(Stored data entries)
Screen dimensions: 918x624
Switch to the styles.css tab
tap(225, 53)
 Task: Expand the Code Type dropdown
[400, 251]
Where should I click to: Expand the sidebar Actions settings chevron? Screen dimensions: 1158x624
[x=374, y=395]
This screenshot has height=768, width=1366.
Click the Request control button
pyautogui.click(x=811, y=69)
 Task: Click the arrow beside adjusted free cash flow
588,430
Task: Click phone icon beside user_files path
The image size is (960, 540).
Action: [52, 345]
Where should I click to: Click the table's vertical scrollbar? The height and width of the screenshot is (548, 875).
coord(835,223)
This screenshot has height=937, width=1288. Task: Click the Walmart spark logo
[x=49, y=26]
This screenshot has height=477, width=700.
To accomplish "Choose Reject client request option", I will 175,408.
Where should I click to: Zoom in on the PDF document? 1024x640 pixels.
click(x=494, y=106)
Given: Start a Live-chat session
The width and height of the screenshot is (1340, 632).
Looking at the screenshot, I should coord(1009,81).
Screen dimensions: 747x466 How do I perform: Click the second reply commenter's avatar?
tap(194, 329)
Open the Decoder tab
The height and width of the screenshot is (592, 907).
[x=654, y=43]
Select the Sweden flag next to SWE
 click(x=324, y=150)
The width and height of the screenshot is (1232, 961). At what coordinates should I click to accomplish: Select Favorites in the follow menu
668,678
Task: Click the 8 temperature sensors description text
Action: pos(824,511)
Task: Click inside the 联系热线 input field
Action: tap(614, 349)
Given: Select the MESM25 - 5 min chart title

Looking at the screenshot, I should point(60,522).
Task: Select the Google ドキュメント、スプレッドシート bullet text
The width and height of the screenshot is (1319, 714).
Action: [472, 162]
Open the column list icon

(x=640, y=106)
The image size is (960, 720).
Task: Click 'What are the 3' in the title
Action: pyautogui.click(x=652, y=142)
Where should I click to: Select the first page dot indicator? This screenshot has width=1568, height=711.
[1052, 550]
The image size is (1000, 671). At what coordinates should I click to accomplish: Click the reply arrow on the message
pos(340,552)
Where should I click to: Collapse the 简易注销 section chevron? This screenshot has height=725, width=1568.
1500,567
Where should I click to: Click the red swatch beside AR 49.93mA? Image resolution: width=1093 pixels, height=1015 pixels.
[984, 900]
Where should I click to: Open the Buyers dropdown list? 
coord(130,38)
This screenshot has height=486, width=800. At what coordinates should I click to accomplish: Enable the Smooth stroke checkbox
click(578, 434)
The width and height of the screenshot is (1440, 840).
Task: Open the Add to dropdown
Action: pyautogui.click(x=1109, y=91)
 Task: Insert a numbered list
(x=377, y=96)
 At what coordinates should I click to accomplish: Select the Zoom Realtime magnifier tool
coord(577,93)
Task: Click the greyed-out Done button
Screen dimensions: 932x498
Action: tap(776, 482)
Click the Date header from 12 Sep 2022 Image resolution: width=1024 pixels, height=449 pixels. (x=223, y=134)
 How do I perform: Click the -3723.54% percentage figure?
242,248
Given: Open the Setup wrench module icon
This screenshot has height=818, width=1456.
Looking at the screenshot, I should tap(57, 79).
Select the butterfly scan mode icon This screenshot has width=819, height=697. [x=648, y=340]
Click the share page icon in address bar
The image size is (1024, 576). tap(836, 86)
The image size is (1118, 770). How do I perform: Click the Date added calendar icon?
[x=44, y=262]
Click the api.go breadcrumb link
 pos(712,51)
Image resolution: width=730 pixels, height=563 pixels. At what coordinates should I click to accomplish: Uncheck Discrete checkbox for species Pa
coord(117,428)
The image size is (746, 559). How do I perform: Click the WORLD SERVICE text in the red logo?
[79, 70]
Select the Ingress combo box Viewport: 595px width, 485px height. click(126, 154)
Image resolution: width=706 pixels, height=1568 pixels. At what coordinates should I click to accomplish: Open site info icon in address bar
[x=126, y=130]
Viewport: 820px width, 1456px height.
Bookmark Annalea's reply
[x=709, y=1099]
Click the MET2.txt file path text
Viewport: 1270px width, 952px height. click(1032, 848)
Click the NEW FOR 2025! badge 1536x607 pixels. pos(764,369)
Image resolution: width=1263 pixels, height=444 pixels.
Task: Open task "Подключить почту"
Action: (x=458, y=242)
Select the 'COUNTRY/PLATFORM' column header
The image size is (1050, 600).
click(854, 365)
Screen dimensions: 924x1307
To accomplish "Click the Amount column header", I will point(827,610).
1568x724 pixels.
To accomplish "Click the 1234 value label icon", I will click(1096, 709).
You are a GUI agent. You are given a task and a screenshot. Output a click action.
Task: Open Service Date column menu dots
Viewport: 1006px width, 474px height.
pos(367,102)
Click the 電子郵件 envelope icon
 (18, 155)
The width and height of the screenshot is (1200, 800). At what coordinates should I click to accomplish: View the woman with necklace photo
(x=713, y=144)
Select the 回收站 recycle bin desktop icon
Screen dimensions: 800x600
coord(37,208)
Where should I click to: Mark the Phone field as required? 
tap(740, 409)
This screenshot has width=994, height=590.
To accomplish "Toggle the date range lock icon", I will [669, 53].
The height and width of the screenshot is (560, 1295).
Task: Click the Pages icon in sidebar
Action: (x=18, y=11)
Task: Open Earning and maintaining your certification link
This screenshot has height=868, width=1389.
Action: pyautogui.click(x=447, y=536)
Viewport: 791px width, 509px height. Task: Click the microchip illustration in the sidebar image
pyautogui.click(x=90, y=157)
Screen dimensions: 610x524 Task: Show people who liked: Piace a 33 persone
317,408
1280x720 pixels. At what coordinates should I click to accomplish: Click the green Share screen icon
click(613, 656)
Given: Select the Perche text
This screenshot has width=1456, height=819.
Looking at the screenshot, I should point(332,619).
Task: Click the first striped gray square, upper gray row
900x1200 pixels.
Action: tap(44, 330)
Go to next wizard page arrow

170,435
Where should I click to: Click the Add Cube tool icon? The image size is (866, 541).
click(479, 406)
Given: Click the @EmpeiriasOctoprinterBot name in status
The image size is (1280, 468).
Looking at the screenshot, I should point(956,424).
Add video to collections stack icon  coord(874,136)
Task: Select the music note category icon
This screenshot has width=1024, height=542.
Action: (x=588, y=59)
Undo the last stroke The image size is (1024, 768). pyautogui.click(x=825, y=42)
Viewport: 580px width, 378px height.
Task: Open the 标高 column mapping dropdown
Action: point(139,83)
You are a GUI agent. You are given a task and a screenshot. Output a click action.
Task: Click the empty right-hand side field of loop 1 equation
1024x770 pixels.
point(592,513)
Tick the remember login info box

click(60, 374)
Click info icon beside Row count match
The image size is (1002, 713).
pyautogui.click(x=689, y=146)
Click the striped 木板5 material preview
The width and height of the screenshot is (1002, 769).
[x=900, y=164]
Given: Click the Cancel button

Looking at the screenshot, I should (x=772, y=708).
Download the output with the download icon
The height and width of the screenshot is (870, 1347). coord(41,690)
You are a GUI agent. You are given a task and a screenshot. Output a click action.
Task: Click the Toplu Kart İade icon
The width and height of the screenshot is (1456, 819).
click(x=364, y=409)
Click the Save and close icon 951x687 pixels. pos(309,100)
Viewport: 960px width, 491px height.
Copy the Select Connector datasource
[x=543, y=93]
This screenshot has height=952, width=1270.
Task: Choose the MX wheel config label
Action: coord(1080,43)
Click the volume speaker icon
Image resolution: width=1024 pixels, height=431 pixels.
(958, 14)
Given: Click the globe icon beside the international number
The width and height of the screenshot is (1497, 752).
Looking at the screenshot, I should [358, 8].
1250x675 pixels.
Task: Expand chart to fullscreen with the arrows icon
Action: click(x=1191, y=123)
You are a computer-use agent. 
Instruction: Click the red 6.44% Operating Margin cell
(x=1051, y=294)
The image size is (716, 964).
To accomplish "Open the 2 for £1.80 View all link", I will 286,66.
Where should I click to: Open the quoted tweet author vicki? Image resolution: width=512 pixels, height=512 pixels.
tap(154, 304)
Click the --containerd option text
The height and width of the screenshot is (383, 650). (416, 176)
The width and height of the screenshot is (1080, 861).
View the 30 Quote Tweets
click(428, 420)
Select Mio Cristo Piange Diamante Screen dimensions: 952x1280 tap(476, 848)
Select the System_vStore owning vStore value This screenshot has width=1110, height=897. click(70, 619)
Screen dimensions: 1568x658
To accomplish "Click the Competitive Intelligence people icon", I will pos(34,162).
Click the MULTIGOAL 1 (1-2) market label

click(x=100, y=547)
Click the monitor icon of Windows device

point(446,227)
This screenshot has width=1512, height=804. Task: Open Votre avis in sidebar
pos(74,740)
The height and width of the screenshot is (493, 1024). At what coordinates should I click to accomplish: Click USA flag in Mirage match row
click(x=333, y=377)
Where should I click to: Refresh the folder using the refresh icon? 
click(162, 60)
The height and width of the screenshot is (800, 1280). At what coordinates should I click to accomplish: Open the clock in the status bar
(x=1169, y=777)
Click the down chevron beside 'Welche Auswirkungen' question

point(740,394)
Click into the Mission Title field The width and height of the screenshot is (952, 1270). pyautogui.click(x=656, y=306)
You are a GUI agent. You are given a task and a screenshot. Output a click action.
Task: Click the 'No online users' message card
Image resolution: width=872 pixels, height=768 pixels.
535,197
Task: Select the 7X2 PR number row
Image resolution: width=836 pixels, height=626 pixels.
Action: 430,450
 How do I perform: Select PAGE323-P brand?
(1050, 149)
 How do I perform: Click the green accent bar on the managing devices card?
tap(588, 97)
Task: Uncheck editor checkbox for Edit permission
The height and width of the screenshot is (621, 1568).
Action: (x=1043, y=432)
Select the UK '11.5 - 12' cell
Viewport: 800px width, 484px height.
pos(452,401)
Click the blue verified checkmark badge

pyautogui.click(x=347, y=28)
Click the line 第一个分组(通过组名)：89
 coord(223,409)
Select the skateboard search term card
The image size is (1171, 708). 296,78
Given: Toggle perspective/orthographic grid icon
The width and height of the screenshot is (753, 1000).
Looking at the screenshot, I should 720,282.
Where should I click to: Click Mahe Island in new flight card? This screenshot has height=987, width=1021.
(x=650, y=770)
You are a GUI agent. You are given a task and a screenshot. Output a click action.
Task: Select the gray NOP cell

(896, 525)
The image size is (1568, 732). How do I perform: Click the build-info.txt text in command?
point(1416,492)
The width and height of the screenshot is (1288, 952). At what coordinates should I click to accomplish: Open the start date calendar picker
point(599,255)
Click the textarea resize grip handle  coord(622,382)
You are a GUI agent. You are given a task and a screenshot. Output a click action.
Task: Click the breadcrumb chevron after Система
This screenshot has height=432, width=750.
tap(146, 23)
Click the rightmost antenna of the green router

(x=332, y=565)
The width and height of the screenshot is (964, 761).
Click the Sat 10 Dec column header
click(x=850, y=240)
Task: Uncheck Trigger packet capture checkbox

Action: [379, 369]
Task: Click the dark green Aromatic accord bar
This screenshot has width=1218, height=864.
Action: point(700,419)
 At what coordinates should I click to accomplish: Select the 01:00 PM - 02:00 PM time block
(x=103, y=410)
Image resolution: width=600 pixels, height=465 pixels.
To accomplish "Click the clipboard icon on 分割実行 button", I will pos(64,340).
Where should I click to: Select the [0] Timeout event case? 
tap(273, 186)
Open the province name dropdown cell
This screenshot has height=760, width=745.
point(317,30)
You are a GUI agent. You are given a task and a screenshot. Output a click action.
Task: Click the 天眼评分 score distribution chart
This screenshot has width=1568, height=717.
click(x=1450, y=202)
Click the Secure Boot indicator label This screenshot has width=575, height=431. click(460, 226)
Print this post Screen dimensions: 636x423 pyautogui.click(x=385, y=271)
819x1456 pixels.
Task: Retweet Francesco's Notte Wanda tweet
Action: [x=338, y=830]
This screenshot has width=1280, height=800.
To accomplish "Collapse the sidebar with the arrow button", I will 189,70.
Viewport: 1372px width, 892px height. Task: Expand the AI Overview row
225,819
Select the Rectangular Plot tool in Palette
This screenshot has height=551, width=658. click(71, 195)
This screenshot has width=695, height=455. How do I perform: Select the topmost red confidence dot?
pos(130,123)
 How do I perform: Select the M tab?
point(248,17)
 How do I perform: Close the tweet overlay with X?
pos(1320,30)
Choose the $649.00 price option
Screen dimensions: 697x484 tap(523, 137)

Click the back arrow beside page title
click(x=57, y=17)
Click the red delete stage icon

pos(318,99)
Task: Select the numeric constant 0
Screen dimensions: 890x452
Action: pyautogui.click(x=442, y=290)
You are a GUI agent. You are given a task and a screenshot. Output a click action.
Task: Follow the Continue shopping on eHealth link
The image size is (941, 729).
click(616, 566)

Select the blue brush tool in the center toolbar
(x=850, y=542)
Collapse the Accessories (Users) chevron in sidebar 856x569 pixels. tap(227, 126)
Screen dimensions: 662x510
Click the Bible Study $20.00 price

Your instructions: Each line from the first line of the entries up to and including the line containing "This screenshot has height=477, width=700." should be transcribed exactly, with all other lines left out.

Answer to this exercise:
Screen dimensions: 918x624
Switch to the styles.css tab
tap(225, 53)
 Task: Expand the Code Type dropdown
[400, 251]
Where should I click to: Expand the sidebar Actions settings chevron? Screen dimensions: 1158x624
[x=374, y=395]
This screenshot has height=768, width=1366.
Click the Request control button
pyautogui.click(x=811, y=69)
 Task: Click the arrow beside adjusted free cash flow
588,430
Task: Click phone icon beside user_files path
The image size is (960, 540).
Action: [52, 345]
Where should I click to: Click the table's vertical scrollbar? The height and width of the screenshot is (548, 875).
coord(835,223)
This screenshot has height=937, width=1288. Task: Click the Walmart spark logo
[x=49, y=26]
This screenshot has height=477, width=700.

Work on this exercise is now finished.